Stored data
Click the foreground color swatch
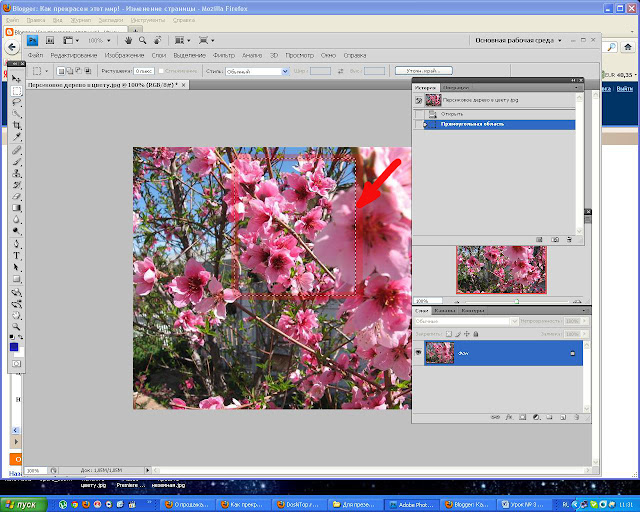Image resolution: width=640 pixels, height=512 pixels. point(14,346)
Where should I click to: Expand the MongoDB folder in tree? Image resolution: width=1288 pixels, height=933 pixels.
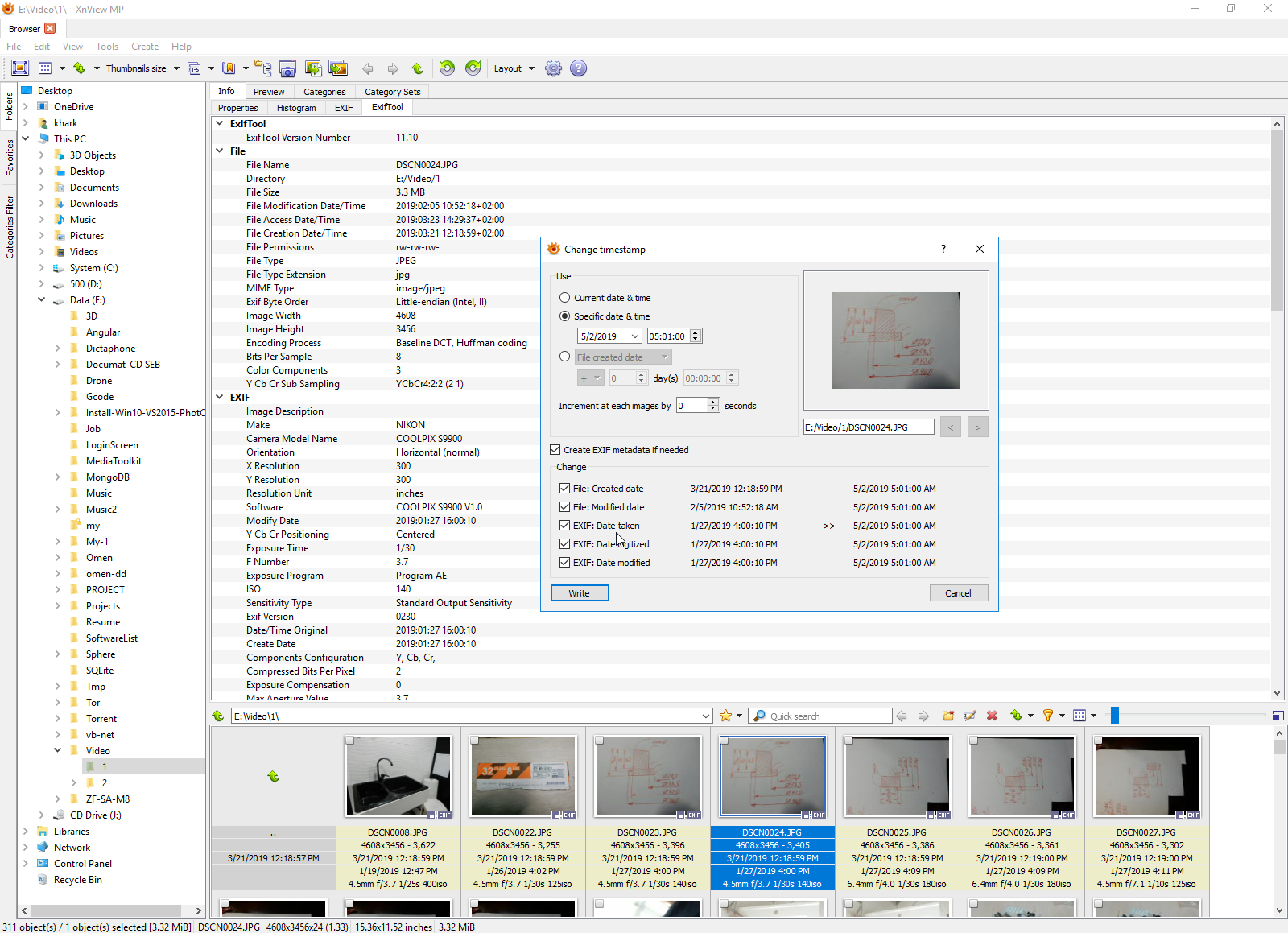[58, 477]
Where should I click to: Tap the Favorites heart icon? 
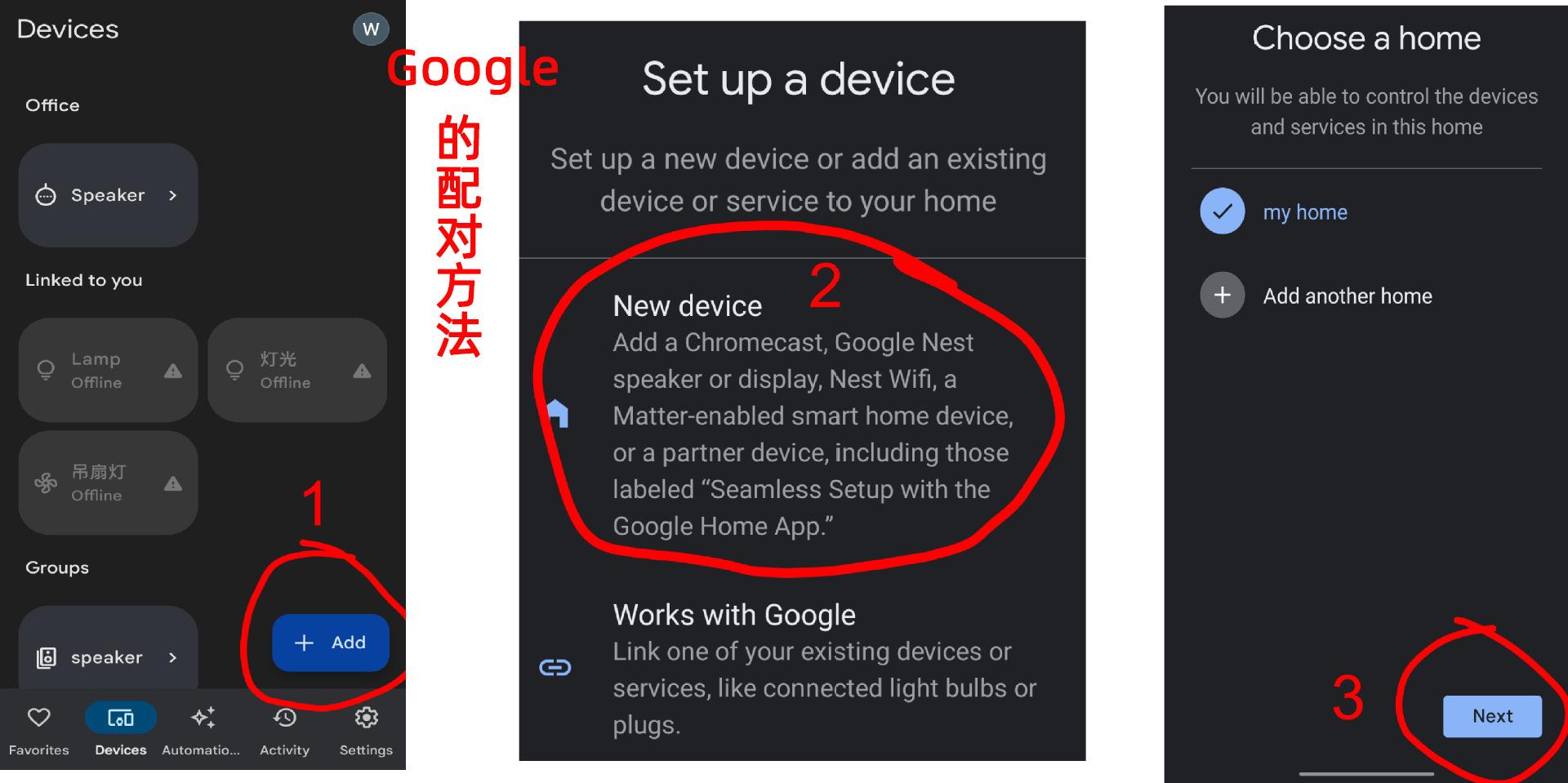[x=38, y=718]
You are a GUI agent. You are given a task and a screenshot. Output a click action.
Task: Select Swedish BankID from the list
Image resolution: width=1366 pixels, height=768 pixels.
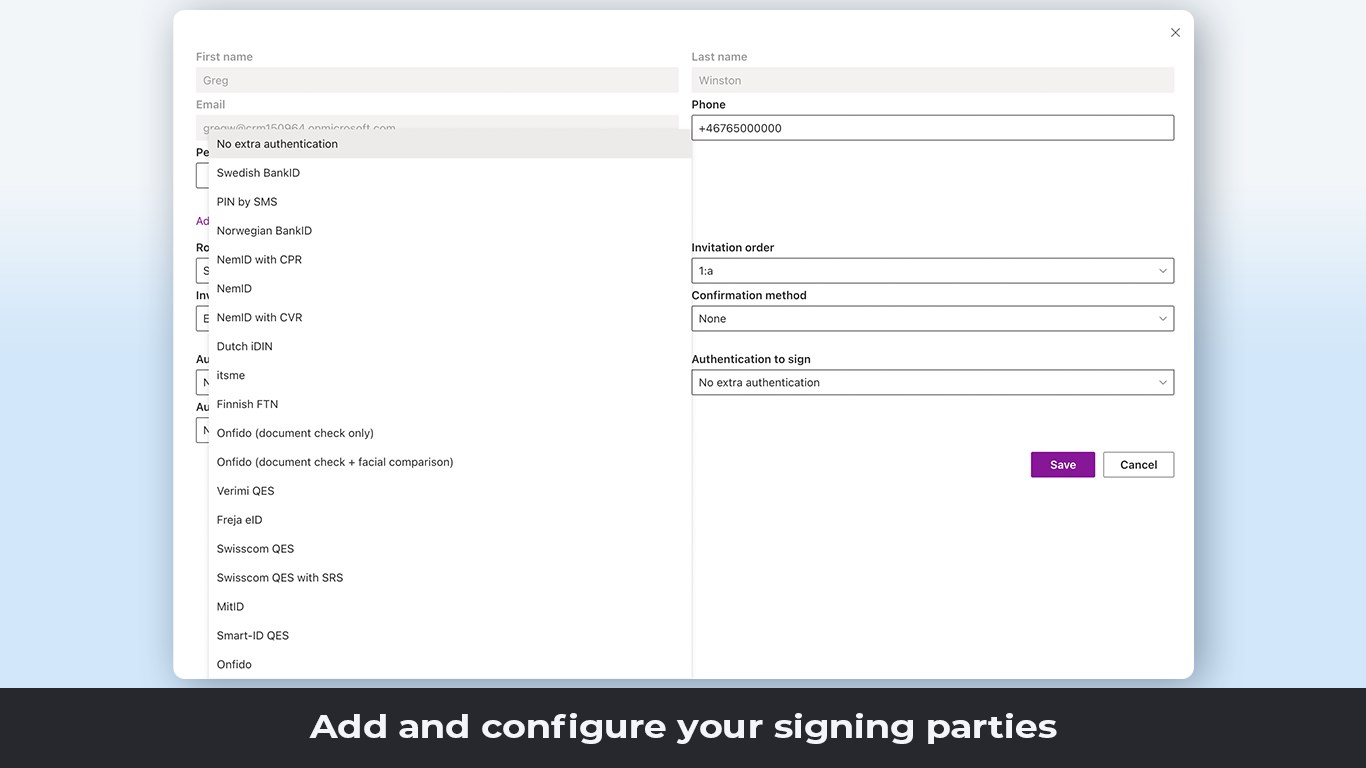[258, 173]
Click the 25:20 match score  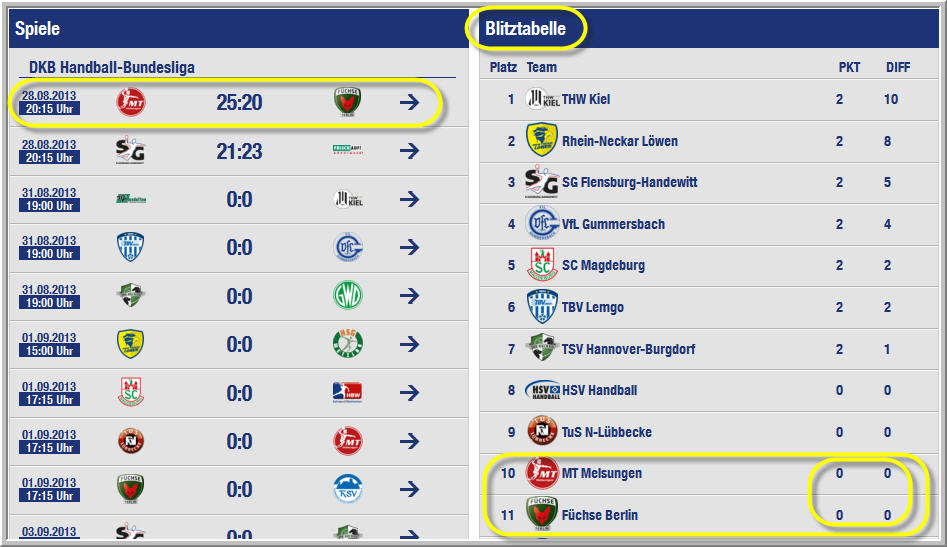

WORK TASK:
Please print all the lines above exactly as given and leave out every picture.

RESPONSE FOR THIS EXERCISE:
Click the foreground color swatch
Image resolution: width=640 pixels, height=512 pixels. point(14,346)
Where should I click to: Expand the MongoDB folder in tree? Image resolution: width=1288 pixels, height=933 pixels.
[58, 477]
Where should I click to: Tap the Favorites heart icon? 
[x=38, y=718]
You are a GUI agent. You are given a task and a screenshot. Output a click action.
Task: Select Swedish BankID from the list
Image resolution: width=1366 pixels, height=768 pixels.
[258, 173]
Click the 25:20 match score  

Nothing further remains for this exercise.